*What the task asks*. Print each record below character for character.

*Records provided*.
***

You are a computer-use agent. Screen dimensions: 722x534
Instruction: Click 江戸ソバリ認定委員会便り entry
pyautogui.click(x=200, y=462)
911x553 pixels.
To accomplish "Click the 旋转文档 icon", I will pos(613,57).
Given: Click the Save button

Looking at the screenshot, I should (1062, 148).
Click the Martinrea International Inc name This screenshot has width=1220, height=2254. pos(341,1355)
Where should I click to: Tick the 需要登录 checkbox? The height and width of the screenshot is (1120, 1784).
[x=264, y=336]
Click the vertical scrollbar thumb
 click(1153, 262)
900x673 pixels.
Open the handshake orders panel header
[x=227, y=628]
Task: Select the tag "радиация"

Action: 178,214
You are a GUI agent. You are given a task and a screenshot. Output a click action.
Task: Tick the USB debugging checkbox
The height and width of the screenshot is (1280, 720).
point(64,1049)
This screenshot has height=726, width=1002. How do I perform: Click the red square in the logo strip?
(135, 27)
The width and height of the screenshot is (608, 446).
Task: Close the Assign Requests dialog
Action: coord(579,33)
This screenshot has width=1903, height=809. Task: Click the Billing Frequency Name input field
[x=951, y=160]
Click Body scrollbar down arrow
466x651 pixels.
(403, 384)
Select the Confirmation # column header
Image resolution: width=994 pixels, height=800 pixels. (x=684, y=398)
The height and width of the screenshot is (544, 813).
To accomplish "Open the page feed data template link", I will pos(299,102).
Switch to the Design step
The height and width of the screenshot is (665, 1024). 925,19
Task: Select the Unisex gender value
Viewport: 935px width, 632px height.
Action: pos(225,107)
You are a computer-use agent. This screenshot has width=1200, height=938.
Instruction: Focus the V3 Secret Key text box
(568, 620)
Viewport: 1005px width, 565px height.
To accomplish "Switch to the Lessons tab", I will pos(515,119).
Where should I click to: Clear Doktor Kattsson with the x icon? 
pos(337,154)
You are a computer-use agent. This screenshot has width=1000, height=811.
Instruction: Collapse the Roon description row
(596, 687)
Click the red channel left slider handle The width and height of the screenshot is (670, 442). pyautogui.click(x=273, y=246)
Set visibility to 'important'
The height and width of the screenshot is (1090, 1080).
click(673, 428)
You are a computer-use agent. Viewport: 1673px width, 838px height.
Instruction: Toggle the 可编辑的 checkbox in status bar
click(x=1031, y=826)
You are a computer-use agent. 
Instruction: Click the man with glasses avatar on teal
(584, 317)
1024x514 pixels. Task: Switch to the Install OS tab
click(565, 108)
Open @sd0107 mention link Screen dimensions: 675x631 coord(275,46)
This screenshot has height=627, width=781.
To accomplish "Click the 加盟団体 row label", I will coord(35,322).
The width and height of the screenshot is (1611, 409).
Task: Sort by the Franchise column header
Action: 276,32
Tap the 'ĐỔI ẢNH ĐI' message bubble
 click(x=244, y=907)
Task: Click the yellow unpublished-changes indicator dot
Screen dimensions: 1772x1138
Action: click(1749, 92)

***

*Solution for this exercise*.
You are a computer-use agent. Screen dimensions: 722x534
Instruction: Click 江戸ソバリ認定委員会便り entry
pyautogui.click(x=200, y=462)
911x553 pixels.
To accomplish "Click the 旋转文档 icon", I will pos(613,57).
Given: Click the Save button

Looking at the screenshot, I should (1062, 148).
Click the Martinrea International Inc name This screenshot has width=1220, height=2254. pos(341,1355)
Where should I click to: Tick the 需要登录 checkbox? The height and width of the screenshot is (1120, 1784).
[x=264, y=336]
Click the vertical scrollbar thumb
 click(1153, 262)
900x673 pixels.
Open the handshake orders panel header
[x=227, y=628]
Task: Select the tag "радиация"

Action: 178,214
You are a GUI agent. You are given a task and a screenshot. Output a click action.
Task: Tick the USB debugging checkbox
The height and width of the screenshot is (1280, 720).
point(64,1049)
This screenshot has height=726, width=1002. How do I perform: Click the red square in the logo strip?
(135, 27)
The width and height of the screenshot is (608, 446).
Task: Close the Assign Requests dialog
Action: coord(579,33)
This screenshot has width=1903, height=809. Task: Click the Billing Frequency Name input field
[x=951, y=160]
Click Body scrollbar down arrow
466x651 pixels.
(403, 384)
Select the Confirmation # column header
Image resolution: width=994 pixels, height=800 pixels. (x=684, y=398)
The height and width of the screenshot is (544, 813).
To accomplish "Open the page feed data template link", I will pos(299,102).
Switch to the Design step
The height and width of the screenshot is (665, 1024). 925,19
Task: Select the Unisex gender value
Viewport: 935px width, 632px height.
Action: pos(225,107)
You are a computer-use agent. This screenshot has width=1200, height=938.
Instruction: Focus the V3 Secret Key text box
(568, 620)
Viewport: 1005px width, 565px height.
To accomplish "Switch to the Lessons tab", I will pos(515,119).
Where should I click to: Clear Doktor Kattsson with the x icon? 
pos(337,154)
You are a computer-use agent. This screenshot has width=1000, height=811.
Instruction: Collapse the Roon description row
(596, 687)
Click the red channel left slider handle The width and height of the screenshot is (670, 442). pyautogui.click(x=273, y=246)
Set visibility to 'important'
The height and width of the screenshot is (1090, 1080).
click(673, 428)
You are a computer-use agent. Viewport: 1673px width, 838px height.
Instruction: Toggle the 可编辑的 checkbox in status bar
click(x=1031, y=826)
You are a computer-use agent. 
Instruction: Click the man with glasses avatar on teal
(584, 317)
1024x514 pixels. Task: Switch to the Install OS tab
click(565, 108)
Open @sd0107 mention link Screen dimensions: 675x631 coord(275,46)
This screenshot has height=627, width=781.
To accomplish "Click the 加盟団体 row label", I will coord(35,322).
The width and height of the screenshot is (1611, 409).
Task: Sort by the Franchise column header
Action: 276,32
Tap the 'ĐỔI ẢNH ĐI' message bubble
 click(x=244, y=907)
Task: Click the yellow unpublished-changes indicator dot
Screen dimensions: 1772x1138
Action: click(1749, 92)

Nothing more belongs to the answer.